The City of Kawartha Lakes honoured stewards of community heritage with the Osprey Heritage Awards at City Hall in Lindsay on Thursday (December 7).
Author Sara Walker-Howe, the Manvers Township Historical Society, Paulette Sopoci of Primrose Hill Manor, and Boyd Heritage Museum were all recipients of the awards that celebrate outstanding projects and contributions promoting and preserving community heritage within Kawartha Lakes.
Returning for the first time since before the pandemic, the 2023 Osprey Heritage Awards acknowledged community heritage projects and contributions from 2019 to 2023. The awards include three categories — publication and research, community heritage, and heritage restoration or adaptive reuse — with the city’s municipal heritage committee introducing an inaugural 25-year heritage award this year.
Sara Walker-Howe received the Publication and Research Award for her non-fiction book Historic Citizens of Kawartha Lakes which features 20 unique stories of local women, including the first woman from Kawartha Lakes to become a doctor or the first woman doctor to establish a practice in Lindsay, a woman from Verulam Township who became a spy and ran a trading post in Siberia during the Russian Revolution, and a woman who parachuted out of hot air balloons only to be shot in the back, carrying the bullet next to her lungs until the day she died.
The Manvers Township Historical Society received the Community Heritage Award for 40 years of work honouring the heritage of the former township of Manvers, including opening a research centre at the old post office in Bethany, registering the organization’s buildings as heritage sites, creating a website and Facebook page, expanding display opportunities to the library space in Bethany, and hosting community outreach events including a project to honour local veterans with banners in three villages in the former township.
Paulette Sopoci received the Heritage Restoration/Adaptive Reuse Award for an extensive renovation of Primrose Hill Manor in Janetville, which was built in 1880 and is known locally as the Doctor’s House.
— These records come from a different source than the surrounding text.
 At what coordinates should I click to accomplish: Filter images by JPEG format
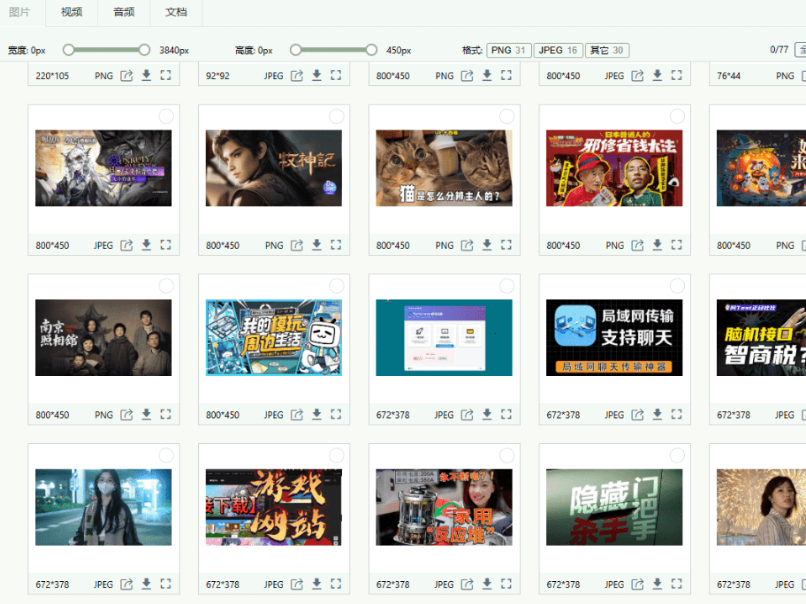(x=557, y=50)
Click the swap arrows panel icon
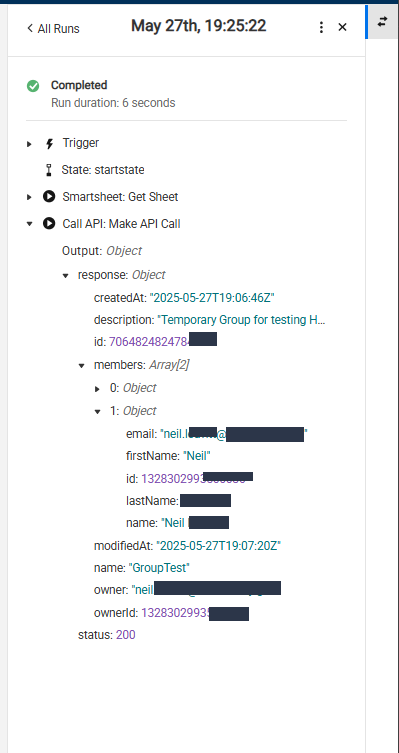This screenshot has width=399, height=753. tap(383, 22)
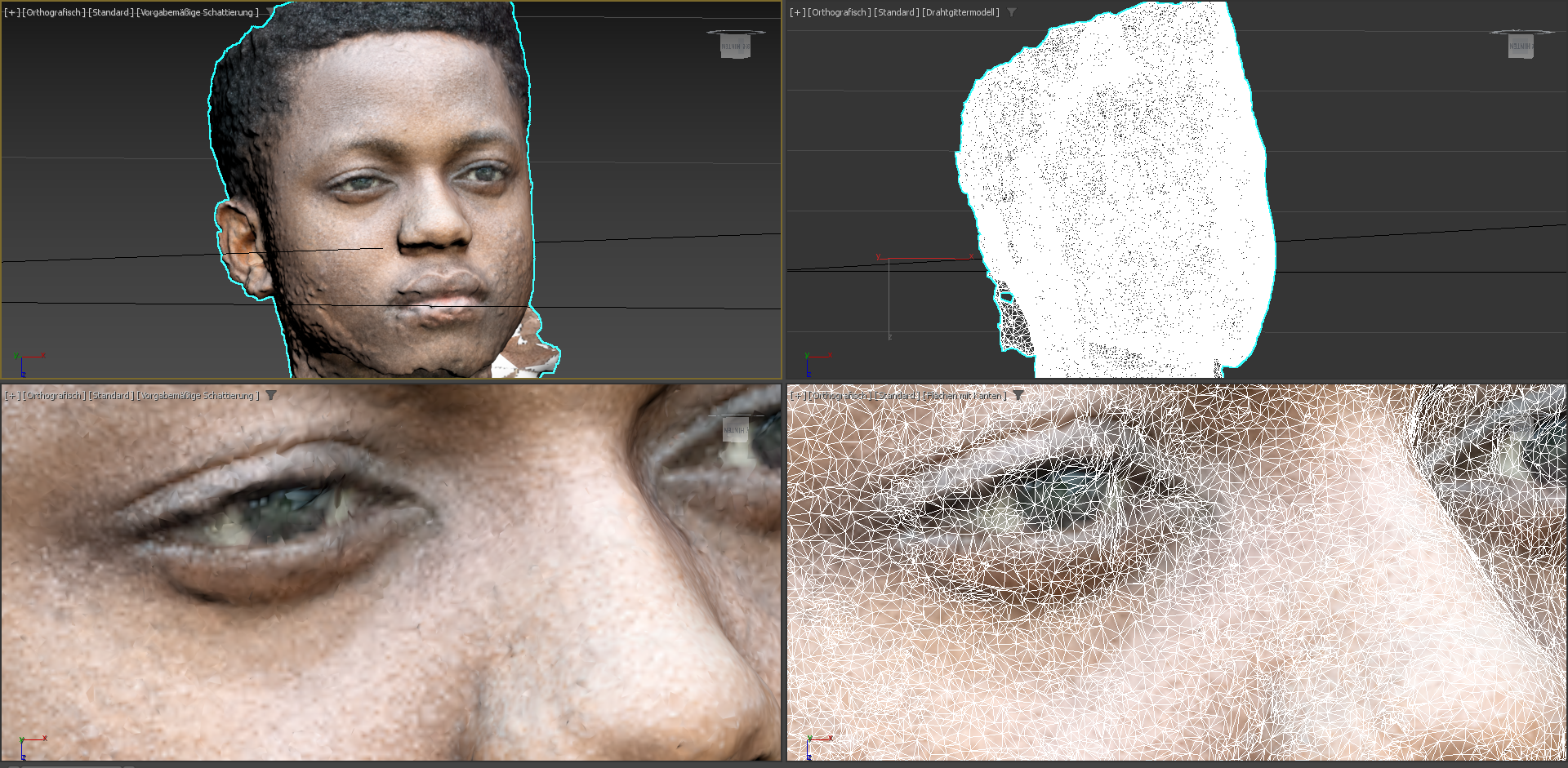Click the Standard label in the top-left viewport
The image size is (1568, 768).
pyautogui.click(x=110, y=12)
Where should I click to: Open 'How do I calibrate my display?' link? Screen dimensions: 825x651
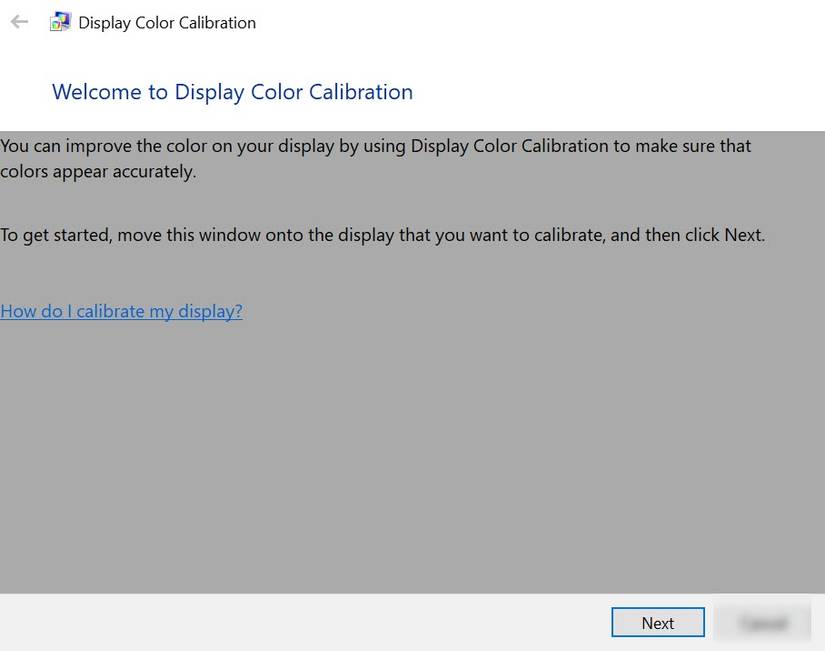(120, 311)
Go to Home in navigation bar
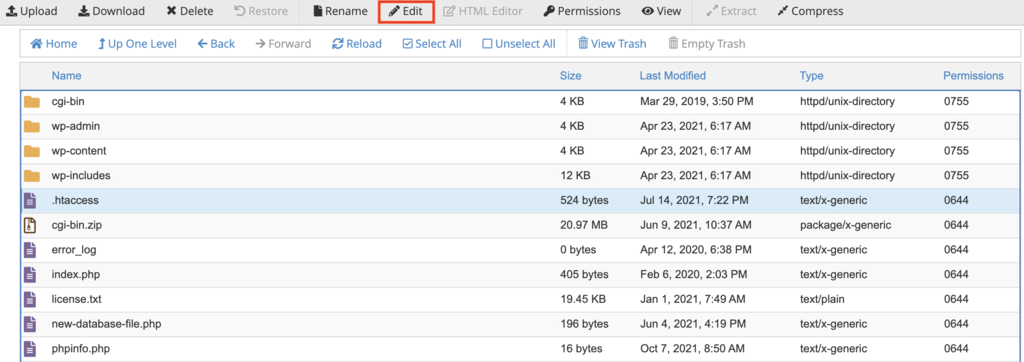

Renovations over the past two-and-a-half years included new electrical wiring, a new plumbing stack and hot water tank, a new furnace and two air conditioners, new bathrooms, and an updated kitchen. Sopoci also hired skilled tradesmen to restore the walls and ceilings in each room, with special attention given to the grand hallway and double parlour. Medallions, corbels, and crown mouldings were respected to maintain the heritage look of the home.
Bobcaygeon’s Boyd Heritage Museum received the inaugural Heritage Milestone Award, which acknowledges the dedication of heritage organizations in Kawartha Lakes in 25-year increments. Built in 1889, the building that now houses the Boyd Heritage Museum was home to The Boyd Lumber Co., The Trent Valley Navigation Co., and a private school for the Boyd children. Boyd Heritage Museum has been collecting and preserving artifacts and records about Mossom Boyd, a pioneer who arrived in Upper Canada in 1833 when he was 19 years old and subsequently became the “Lumber King of the Trent Valley,” his businesses, two generations of his family, and the Village of Bobcaygeon and surrounding areas.
The Osprey Heritage Awards will return in 2025, with the awards now following a bi-annual schedule that alternates with the Doors Open initiative of the Ontario Heritage Trust.